_RECORDS:_
-=-=-

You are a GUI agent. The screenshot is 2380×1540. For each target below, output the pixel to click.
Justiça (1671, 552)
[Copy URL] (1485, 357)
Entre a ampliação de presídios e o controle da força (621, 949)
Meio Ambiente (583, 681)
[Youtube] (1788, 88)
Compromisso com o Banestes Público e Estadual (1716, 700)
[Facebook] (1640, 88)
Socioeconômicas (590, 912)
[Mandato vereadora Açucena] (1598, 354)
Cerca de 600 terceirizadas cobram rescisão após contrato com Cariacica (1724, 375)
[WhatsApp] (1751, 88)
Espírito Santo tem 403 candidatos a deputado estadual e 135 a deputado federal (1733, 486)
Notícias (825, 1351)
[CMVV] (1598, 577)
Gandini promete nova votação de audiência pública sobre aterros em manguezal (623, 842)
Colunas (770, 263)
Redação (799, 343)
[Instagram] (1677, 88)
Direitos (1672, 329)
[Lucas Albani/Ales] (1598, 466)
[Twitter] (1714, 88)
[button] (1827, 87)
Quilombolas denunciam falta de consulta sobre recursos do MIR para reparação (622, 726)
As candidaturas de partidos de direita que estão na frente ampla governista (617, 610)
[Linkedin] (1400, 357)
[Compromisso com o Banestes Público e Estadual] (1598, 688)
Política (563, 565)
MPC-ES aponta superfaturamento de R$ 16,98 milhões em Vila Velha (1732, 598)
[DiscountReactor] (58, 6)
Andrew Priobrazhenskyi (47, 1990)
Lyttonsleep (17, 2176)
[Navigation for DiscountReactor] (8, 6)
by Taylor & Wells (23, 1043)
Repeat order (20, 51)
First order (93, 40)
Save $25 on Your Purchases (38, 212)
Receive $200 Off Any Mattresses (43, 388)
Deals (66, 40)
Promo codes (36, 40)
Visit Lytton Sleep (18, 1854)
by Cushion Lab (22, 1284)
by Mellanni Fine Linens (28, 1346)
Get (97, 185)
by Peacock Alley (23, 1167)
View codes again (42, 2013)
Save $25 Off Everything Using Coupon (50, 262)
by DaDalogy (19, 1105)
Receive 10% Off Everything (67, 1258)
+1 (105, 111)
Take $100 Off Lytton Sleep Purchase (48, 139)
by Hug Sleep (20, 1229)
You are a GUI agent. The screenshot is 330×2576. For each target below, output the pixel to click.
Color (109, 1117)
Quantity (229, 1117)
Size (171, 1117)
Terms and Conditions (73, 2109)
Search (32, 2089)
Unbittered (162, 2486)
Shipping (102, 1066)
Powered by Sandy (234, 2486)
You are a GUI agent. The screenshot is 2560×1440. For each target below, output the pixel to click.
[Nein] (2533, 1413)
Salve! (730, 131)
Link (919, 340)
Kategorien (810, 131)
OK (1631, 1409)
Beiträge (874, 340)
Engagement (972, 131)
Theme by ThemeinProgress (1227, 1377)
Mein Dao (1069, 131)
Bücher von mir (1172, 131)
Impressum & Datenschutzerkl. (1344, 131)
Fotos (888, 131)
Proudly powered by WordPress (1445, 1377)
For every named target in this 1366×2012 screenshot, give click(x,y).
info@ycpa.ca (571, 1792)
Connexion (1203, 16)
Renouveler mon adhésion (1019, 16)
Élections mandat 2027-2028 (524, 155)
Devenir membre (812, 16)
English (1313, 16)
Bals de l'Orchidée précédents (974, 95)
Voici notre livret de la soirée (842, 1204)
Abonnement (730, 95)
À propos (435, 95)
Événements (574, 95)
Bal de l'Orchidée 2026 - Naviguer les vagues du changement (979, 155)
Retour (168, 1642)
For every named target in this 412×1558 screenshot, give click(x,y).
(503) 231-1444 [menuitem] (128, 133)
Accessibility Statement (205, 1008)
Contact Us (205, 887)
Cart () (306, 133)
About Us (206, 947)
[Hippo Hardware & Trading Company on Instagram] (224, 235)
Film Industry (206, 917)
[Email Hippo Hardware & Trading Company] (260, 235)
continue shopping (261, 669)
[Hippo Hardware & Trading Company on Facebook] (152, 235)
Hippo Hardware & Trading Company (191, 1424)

-=-=-

_PROBLEM TO SOLVE:_ Reproduce every line from the preceding data in which the word "each" can be found.

_WRITTEN RESPONSE:_
You are a GUI agent. The screenshot is 2380×1540. For each target below, output the pixel to click.
You are a GUI agent. The screenshot is 330×2576. For each target below, output the pixel to click.
You are a GUI agent. The screenshot is 2560×1440. For each target below, output the pixel to click.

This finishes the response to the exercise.